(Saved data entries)
= Beginning of Section =

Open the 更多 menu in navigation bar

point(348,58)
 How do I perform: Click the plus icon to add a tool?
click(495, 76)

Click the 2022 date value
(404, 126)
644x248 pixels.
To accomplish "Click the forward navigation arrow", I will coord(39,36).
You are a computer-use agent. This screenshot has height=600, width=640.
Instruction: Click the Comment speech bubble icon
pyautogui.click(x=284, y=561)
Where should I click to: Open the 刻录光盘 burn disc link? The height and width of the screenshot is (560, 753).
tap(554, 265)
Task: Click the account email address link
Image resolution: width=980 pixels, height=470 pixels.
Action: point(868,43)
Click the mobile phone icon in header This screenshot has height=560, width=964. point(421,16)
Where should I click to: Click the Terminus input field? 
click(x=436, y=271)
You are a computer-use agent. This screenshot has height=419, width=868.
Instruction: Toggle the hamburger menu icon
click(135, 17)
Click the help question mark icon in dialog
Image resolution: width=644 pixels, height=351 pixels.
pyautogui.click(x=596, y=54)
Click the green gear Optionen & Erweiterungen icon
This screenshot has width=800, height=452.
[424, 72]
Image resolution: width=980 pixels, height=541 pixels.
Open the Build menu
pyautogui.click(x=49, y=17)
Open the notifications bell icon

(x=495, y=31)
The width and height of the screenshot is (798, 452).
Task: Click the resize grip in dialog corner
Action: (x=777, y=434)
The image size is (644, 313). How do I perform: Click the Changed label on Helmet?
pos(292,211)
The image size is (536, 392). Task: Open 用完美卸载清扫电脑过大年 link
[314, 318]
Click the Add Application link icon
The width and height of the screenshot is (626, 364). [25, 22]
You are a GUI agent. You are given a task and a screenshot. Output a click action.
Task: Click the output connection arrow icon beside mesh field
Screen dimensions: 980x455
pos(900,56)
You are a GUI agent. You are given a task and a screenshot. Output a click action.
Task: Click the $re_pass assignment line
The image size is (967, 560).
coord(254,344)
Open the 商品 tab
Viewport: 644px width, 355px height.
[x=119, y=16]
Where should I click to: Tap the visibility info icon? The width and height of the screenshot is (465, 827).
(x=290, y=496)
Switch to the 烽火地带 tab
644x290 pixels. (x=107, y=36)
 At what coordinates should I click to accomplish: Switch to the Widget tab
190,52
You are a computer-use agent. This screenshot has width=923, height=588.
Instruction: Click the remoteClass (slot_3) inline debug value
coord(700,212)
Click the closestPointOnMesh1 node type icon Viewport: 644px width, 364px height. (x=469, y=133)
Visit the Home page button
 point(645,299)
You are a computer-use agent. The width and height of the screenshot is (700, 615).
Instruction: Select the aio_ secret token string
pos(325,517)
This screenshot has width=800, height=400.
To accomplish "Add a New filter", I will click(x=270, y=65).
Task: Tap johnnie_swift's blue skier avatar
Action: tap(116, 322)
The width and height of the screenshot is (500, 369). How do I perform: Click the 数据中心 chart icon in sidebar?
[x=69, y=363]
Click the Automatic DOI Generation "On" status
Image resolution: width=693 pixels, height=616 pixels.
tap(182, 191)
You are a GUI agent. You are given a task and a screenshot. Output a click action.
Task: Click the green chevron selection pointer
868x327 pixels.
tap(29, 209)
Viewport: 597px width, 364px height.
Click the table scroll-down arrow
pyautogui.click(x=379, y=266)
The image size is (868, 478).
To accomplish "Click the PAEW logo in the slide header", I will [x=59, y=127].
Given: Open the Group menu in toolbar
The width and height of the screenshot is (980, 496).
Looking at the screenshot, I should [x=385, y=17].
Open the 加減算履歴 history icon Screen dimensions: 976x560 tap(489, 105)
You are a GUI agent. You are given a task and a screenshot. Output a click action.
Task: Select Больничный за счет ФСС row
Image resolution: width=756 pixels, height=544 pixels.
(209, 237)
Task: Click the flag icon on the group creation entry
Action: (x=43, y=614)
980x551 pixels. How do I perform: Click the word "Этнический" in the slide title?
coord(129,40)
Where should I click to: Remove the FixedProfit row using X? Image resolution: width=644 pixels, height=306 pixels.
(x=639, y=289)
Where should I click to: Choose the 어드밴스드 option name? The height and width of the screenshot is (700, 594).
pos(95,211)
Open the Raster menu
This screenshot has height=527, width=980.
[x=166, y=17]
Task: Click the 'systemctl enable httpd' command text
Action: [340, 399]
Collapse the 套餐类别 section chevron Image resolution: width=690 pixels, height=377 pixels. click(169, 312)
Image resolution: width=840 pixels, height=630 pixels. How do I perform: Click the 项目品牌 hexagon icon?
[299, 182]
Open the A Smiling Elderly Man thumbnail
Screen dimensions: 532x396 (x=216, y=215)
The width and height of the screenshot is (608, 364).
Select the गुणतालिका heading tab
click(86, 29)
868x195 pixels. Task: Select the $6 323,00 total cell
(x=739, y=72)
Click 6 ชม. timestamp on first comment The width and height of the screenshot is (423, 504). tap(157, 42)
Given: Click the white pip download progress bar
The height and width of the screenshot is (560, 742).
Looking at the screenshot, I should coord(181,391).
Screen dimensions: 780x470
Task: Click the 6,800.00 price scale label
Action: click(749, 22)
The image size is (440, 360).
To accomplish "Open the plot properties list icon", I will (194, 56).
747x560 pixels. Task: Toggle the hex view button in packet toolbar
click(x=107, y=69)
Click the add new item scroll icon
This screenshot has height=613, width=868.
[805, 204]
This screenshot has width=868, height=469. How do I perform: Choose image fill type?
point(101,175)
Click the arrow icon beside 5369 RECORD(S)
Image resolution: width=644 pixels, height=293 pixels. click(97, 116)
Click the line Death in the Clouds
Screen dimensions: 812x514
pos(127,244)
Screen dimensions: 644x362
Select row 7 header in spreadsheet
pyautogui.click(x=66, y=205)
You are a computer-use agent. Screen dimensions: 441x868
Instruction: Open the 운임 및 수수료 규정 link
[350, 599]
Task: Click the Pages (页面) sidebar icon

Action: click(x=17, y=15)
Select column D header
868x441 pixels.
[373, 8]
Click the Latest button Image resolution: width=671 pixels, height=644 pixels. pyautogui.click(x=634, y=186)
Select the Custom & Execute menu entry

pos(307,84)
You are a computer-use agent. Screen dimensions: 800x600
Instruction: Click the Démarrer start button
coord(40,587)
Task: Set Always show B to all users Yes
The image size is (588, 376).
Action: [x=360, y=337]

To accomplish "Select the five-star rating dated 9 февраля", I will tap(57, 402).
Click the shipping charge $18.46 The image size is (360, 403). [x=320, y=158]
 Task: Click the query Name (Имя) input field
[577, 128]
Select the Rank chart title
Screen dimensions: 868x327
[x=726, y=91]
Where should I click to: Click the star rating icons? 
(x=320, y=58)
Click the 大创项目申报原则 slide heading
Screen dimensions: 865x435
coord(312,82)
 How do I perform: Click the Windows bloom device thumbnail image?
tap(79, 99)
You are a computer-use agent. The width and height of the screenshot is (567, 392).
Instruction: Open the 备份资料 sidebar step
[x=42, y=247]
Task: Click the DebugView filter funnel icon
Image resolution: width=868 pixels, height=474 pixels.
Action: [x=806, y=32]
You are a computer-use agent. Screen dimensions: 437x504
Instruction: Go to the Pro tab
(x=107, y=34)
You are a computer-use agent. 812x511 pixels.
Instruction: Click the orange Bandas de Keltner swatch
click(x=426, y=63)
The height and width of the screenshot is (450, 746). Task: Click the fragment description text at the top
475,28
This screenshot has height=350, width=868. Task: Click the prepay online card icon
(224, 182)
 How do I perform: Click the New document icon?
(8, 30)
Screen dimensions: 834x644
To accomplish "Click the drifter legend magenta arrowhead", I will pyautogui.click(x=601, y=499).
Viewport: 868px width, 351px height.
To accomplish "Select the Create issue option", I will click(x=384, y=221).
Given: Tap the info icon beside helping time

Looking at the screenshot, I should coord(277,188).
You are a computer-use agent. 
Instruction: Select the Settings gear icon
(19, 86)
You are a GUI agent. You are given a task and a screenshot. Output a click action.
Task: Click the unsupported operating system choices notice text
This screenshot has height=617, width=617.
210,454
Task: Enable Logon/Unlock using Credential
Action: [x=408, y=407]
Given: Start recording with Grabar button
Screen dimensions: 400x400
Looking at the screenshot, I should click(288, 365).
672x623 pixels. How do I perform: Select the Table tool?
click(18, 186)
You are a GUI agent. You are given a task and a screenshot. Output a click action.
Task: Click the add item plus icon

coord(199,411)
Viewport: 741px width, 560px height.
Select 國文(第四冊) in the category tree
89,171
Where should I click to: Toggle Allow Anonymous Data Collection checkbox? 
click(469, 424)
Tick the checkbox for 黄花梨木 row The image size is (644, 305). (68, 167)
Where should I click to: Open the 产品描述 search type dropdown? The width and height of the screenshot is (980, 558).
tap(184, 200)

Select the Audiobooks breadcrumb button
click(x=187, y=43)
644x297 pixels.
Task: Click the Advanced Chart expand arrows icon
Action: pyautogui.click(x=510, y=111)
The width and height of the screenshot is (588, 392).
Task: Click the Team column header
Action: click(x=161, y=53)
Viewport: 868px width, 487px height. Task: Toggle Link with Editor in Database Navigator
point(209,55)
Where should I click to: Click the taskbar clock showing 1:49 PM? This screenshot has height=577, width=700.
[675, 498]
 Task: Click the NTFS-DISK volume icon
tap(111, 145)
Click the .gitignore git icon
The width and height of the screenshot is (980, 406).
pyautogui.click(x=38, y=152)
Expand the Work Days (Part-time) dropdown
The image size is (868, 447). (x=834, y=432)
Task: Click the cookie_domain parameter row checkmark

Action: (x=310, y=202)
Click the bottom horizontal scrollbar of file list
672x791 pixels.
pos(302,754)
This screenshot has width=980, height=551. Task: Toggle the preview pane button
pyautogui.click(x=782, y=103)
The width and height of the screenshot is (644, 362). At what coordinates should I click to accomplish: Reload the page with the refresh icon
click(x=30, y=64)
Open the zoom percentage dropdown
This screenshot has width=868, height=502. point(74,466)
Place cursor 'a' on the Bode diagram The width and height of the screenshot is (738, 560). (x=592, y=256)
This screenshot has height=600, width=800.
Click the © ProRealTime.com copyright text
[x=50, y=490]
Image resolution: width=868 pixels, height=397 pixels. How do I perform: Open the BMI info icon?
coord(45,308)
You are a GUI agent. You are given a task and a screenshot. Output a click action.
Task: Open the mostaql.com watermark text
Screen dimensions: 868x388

= End of Section =

◆ Work order: In the records above, how many lines contain the word "chevron"? Give the number alone.

◆ The completed task: 2